Ms. Haysom testified against him at trial and continues to say he is guilty, while he claims she is lying in order to position herself for possible parole.
At the time, the physical evidence seemed convincing. Type O blood was found at the scene; Mr. Soering has Type O blood, while none of the Haysoms did.
But because of doubt over forensic decisions in a number of cases, then-Gov. Mark Warner ordered a systematic review of blood evidence, and — surprise! — DNA evidence turned up in the Soering case.
The forensic investigator at the time had said that no DNA evidence could be drawn from the blood samples. It may be that he simply did not know that better samples were available, says today’s program manager at the Department of Forensic Science.
But two additional samples were discovered and tested in 2009. That test eliminated Mr. Soering as a contributor of those particular samples. It also suggested that two other men might have been at the scene.
Those who believe in Mr. Soering’s innocence include his attorney, Steven Rosenfield, of Charlottesville, and Albemarle County Sheriff Chip Harding.
However, another expert — Betty Layne DesPortes, president-elect of the American Academy of Forensic Sciences — questions the accuracy of the new tests, since the DNA profile was “developed” from eight different samples, six of which included Type A blood, she said.
Meanwhile, additional gruesome details have emerged. Ms. Haysom later said that her mother had sexually abused her for eight years, and that Mr. Soering’s anger over the abuse was a motivator in the murder. But when the sexual abuse issue had been raised during trial, Ms. Haysom denied that any such thing had occurred.
At present, then, we have blood evidence tested by state forensic investigators that does not match Mr. Soering’s DNA, while at least one critic questions that result. And we have a co-conspirator pointing the finger at Mr. Soering, while he questions her honesty.
Neither Mr. Soering nor Ms. Haysom was sentenced to death, so this is not a question of saving someone from capital punishment.
However, the issue of “reasonable doubt” remains important. Is the botching of the initial bloodwork serious enough to cast reasonable doubt of Mr. Soering’s guilt, counteracting Ms. Haysom’s accusation?
Additionally, the fact that these particular samples have been ruled not to be his doesn’t prove that he was not at the scene.
The murderer simply might have not left his own blood behind. Or, in what’s described as a “slaughterhouse” scene, police could have missed collecting the one sample that clearly would have identified the killer.
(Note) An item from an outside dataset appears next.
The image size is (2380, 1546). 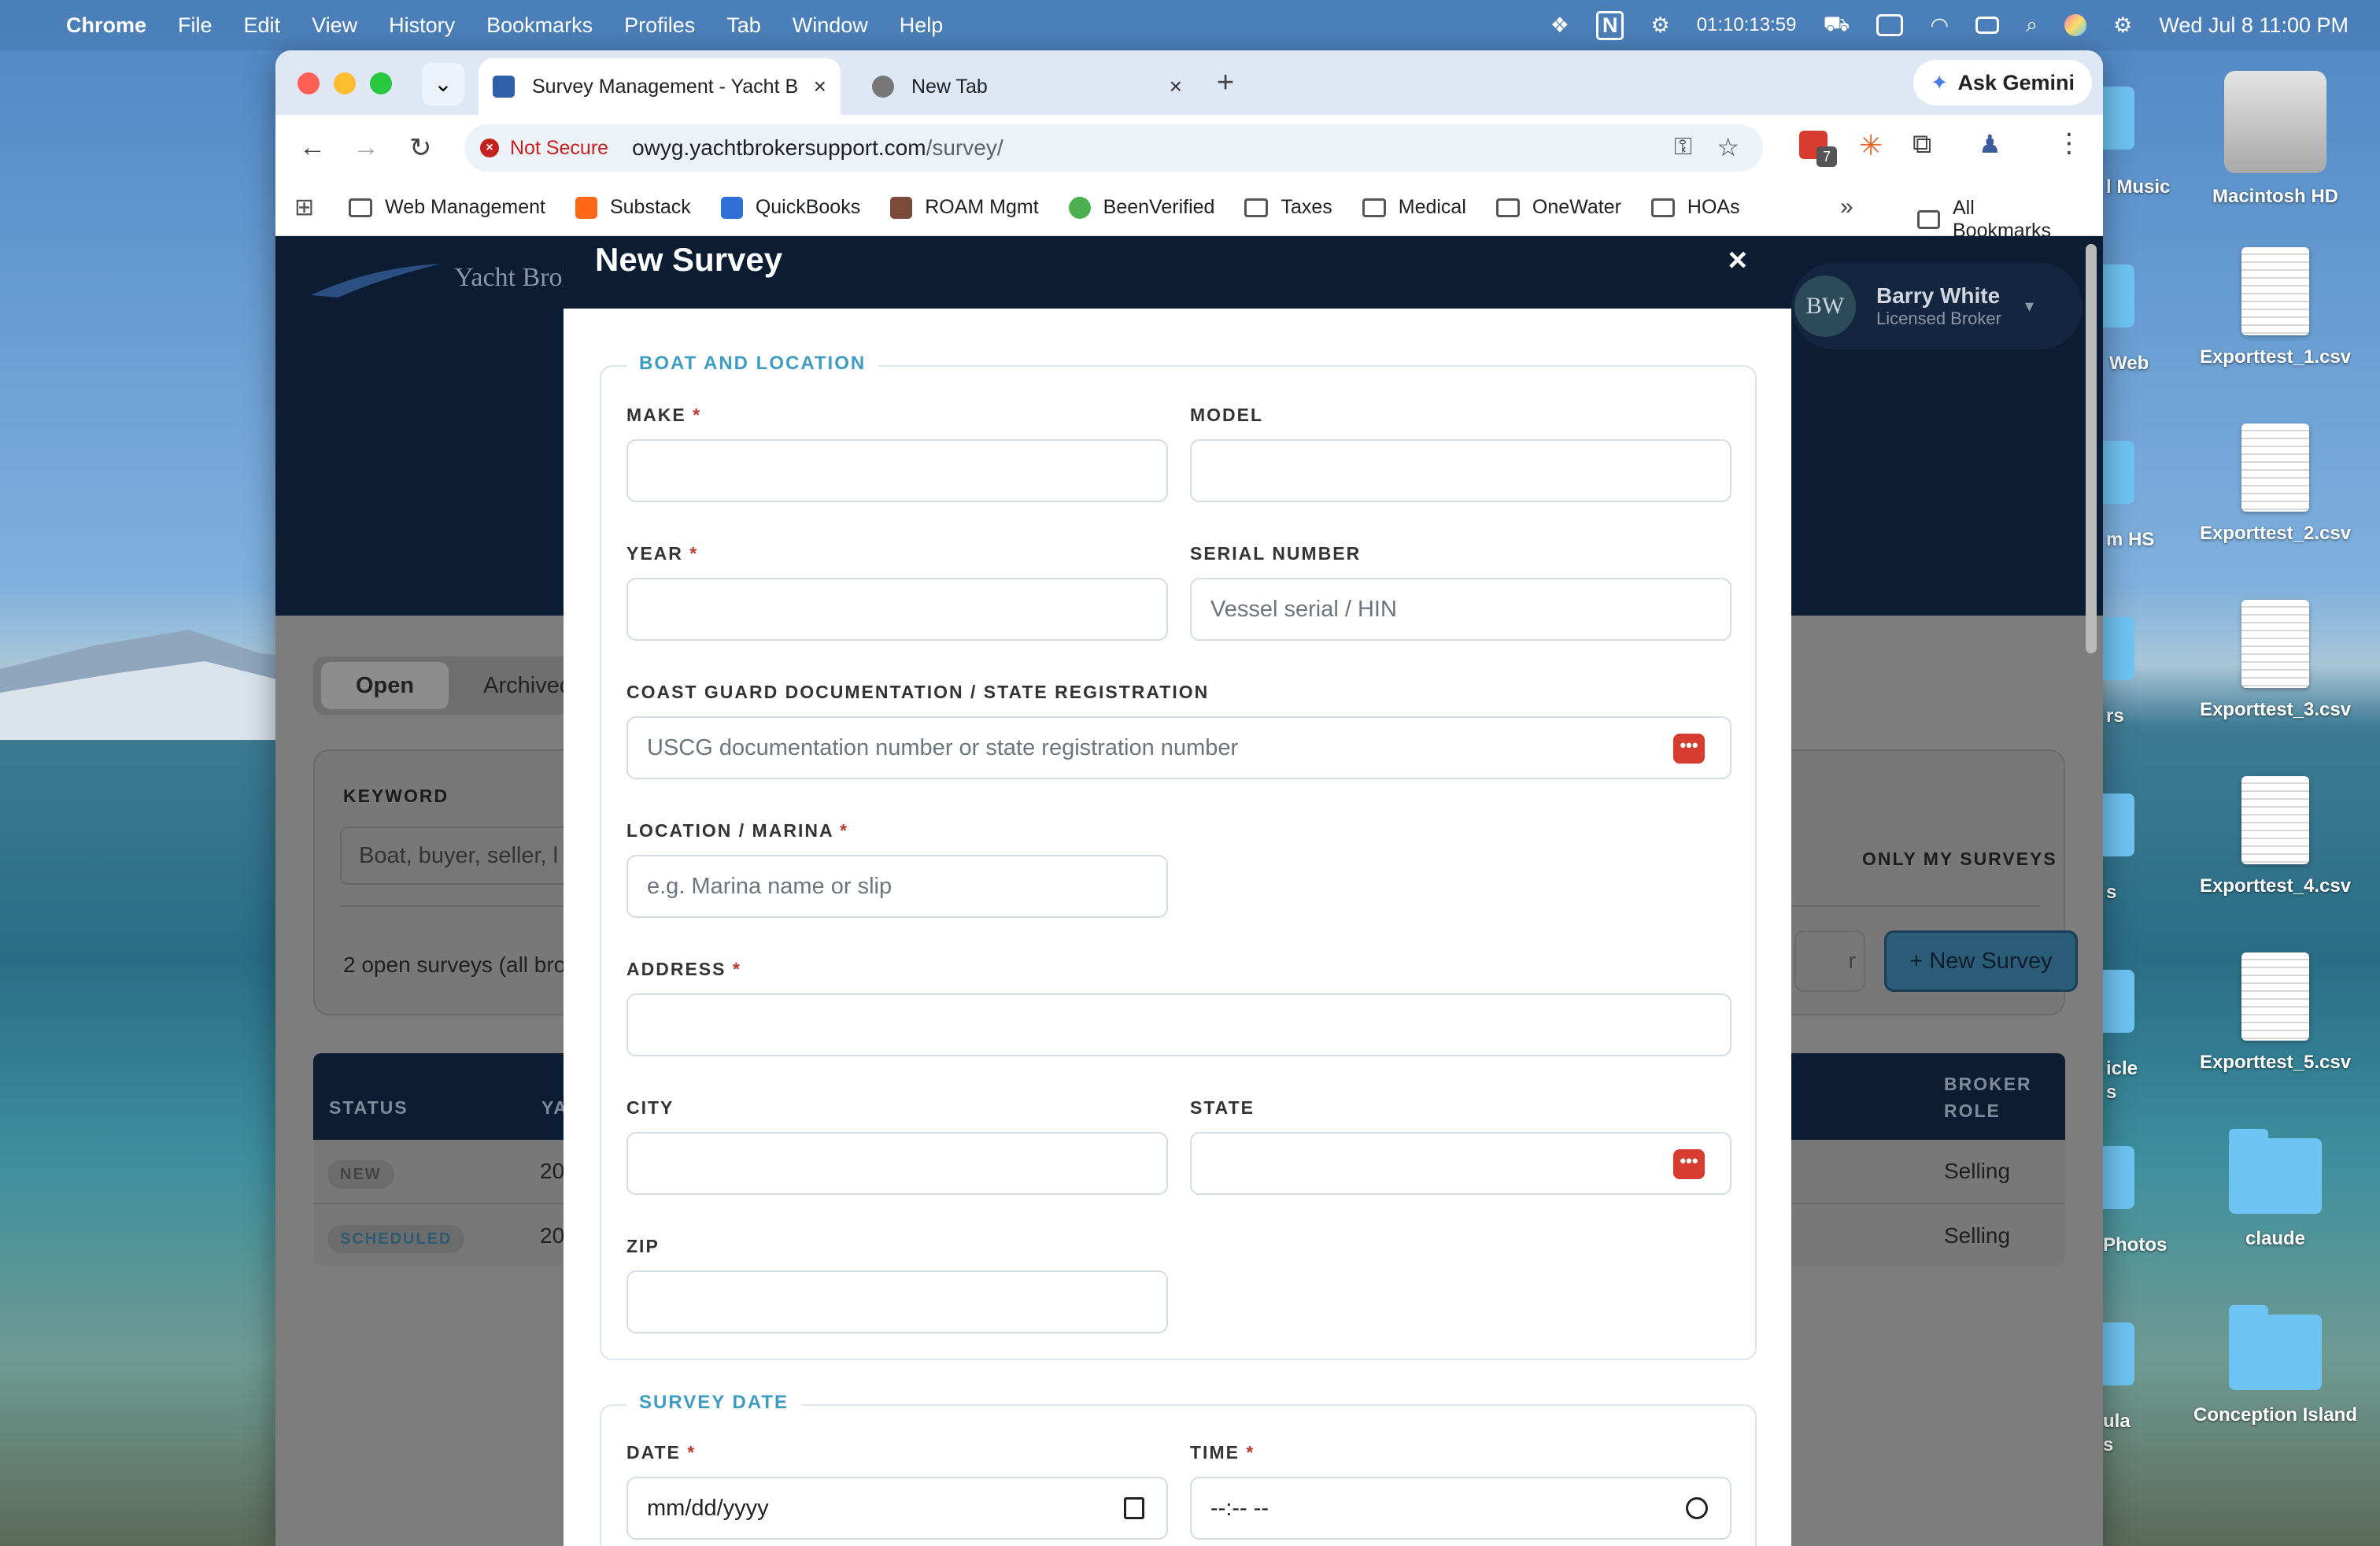 What do you see at coordinates (949, 86) in the screenshot?
I see `tab-title: New Tab` at bounding box center [949, 86].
Since recanting his initial confession, Mr. Soering has maintained his innocence and has repeatedly asked for clemency from a succession of governors. Gov. Terry McAuliffe’s office has indicated he may not have time before he leaves office to review Mr. Soering’s supplemental request with the new DNA evidence.
That punts the issue to incoming Gov. Ralph Northam — a physician who ought to know something about blood samples.
Still, in this confusing case, Mr. Northam is not likely to face an easy decision.